Billionaire Wall Street kingpin Warren Buffett’s sister, Doris, opens Pandora’s box and finds Hope.
When she was a little girl, Doris Buffett prayed that a fairy godmother would whisk her away from an abusive mother. Now she’s swooping in herself to help others who’ve had bad breaks in life.
Since 1996, Doris has given away an incredible $100 million, most of it directly to thousands of individuals who are “unlucky through no fault of their own.” Now 82, Doris has suffered two “warning strokes” – and she’s anxious to give away the rest of her fortune.
“The plan is for my last check to bounce,” Doris says with a laugh.

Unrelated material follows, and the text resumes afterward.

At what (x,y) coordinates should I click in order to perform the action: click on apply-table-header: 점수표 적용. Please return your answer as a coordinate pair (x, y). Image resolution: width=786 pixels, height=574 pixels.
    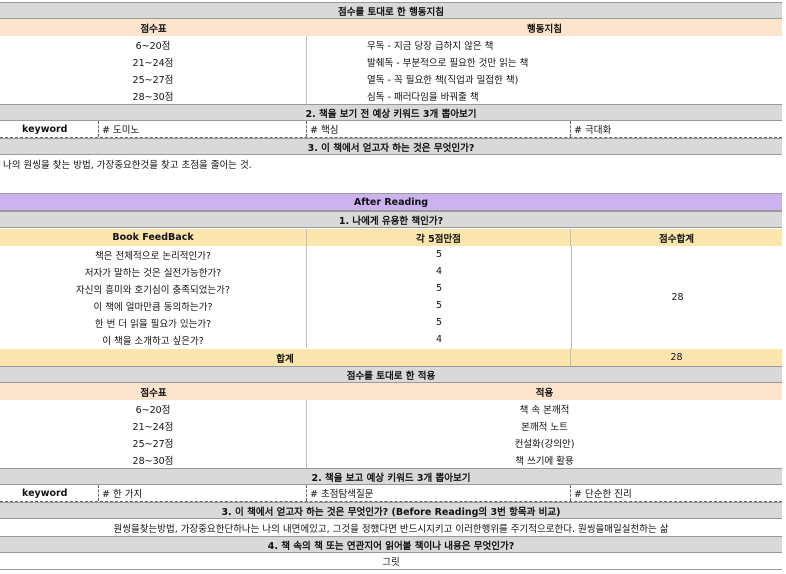
    Looking at the image, I should click on (391, 392).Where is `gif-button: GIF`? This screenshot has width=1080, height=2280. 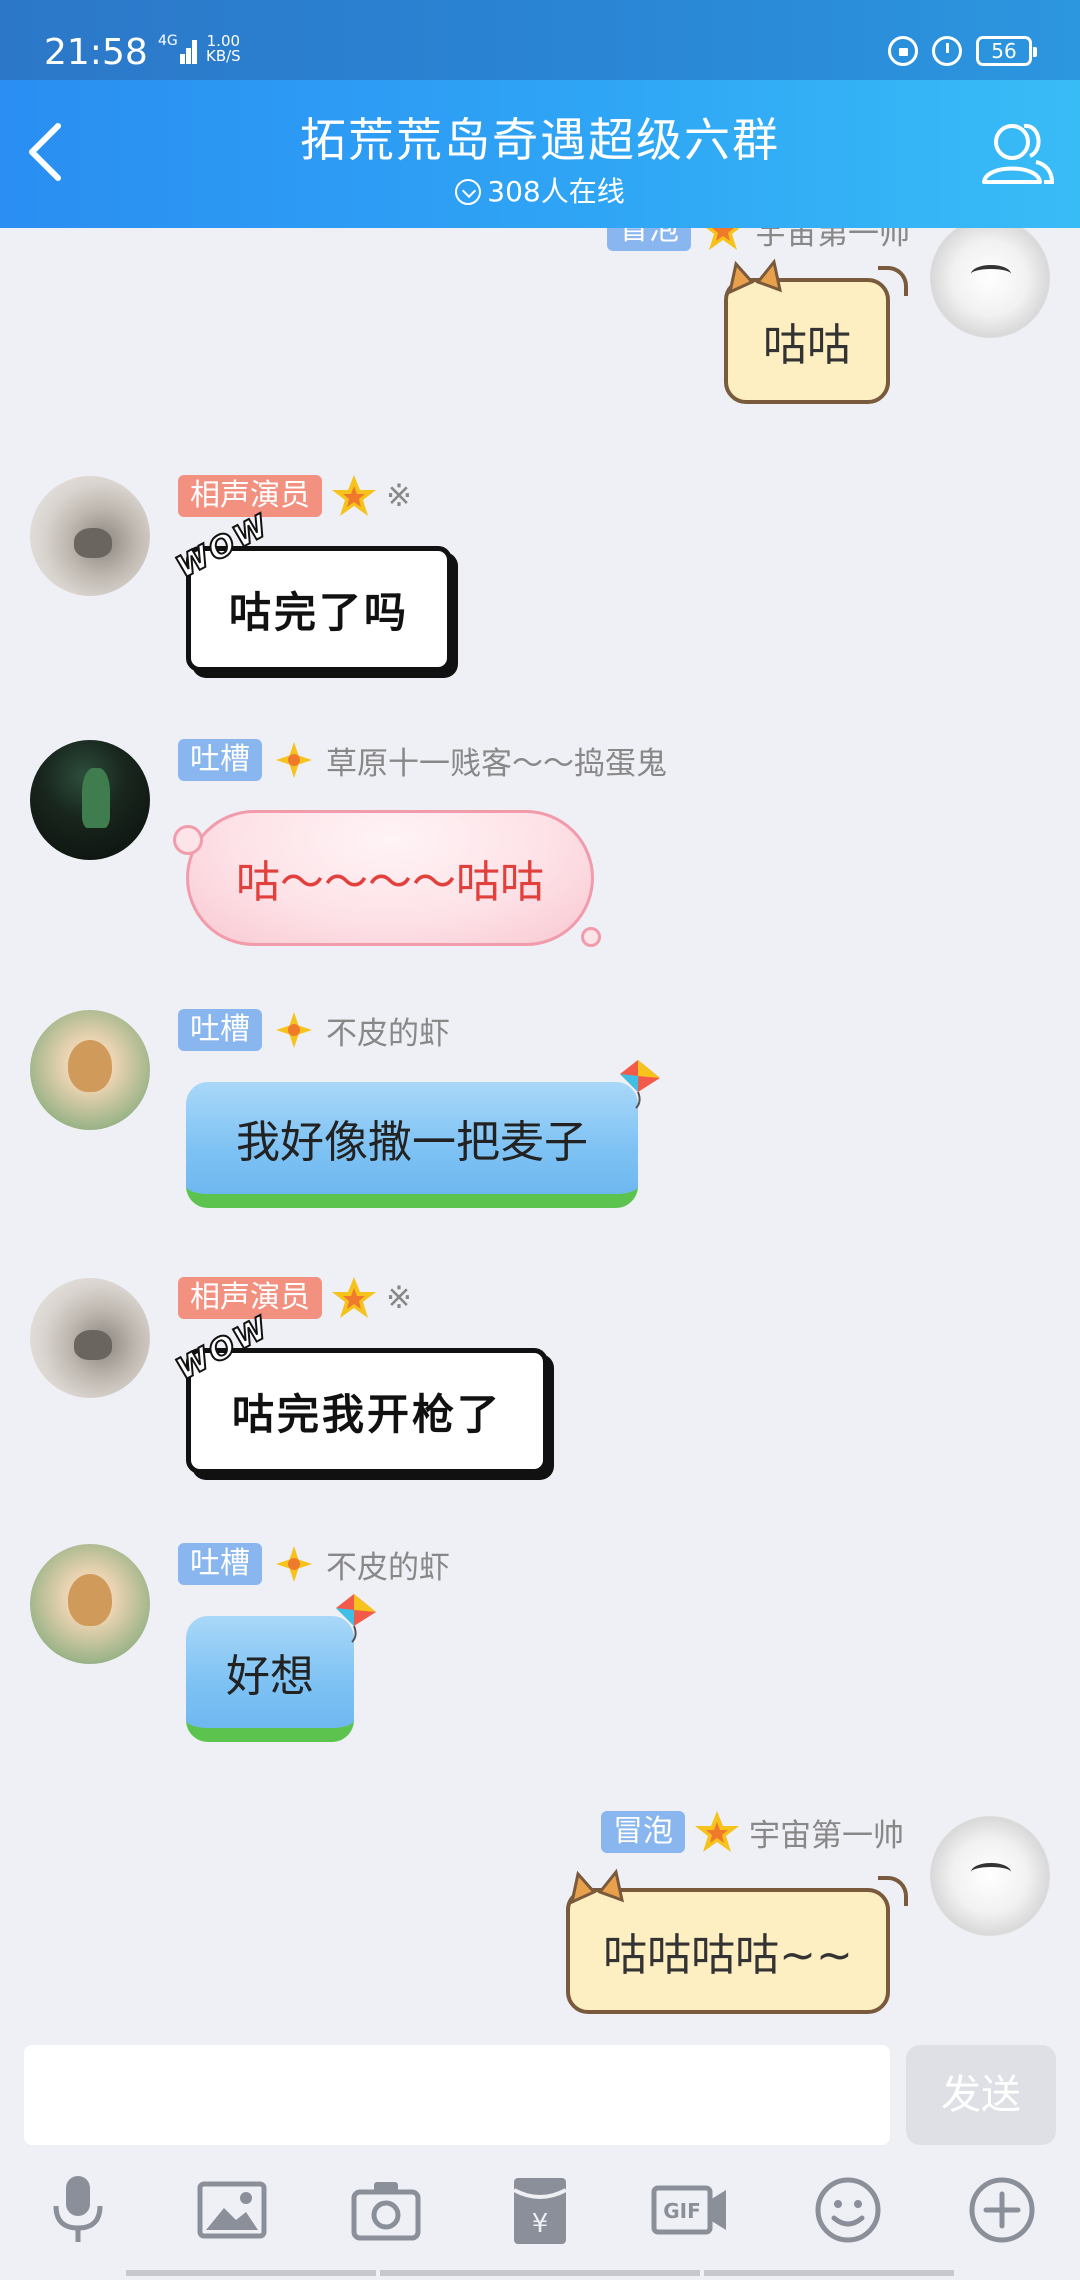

If Doris’ name sounds familiar, it should – her brother is Warren Buffett, the world’s most famous investor and one of the richest men on earth.
Few know that Doris and Warren were severely emotionally abused when they were growing up, a fact they discuss for the first time in the new book, Giving It All Away: The Doris Buffett Story, published by The Permanent Press.
When Doris was 12, she locked herself in a closet to get away from her abusive mother.
“I won’t remember this when I’m 40,” she kept whispering to herself, crying. Outside the door, her mother, Leila Buffett, continued one of a lifelong series of vicious verbal attacks. “She was never happy till I was sobbing,” Doris recalls.
Warren, who is two years younger than Doris, says he often felt the urge to protect his sister. “But I never did, because I was afraid of becoming the target myself,” he says. At 13, he ran away from home to escape the wrath of his mother, but was found and brought back.
On the day of the 1987 stock market crash, Doris lost everything, going $2 million into debt . She had to take in boarders to keep from losing her home.
When her mother died in 1996, Doris inherited great wealthfrom a family trust, and shortly afterward, set up The Sunshine Lady Foundation . Although she never got her wish for a fairy godmother, the money through her foundation allowed her to be a fairy godmother for others.
Warren says proudly: “Doris has always had enormous empathy for the person who has really gotten a short straw in life.”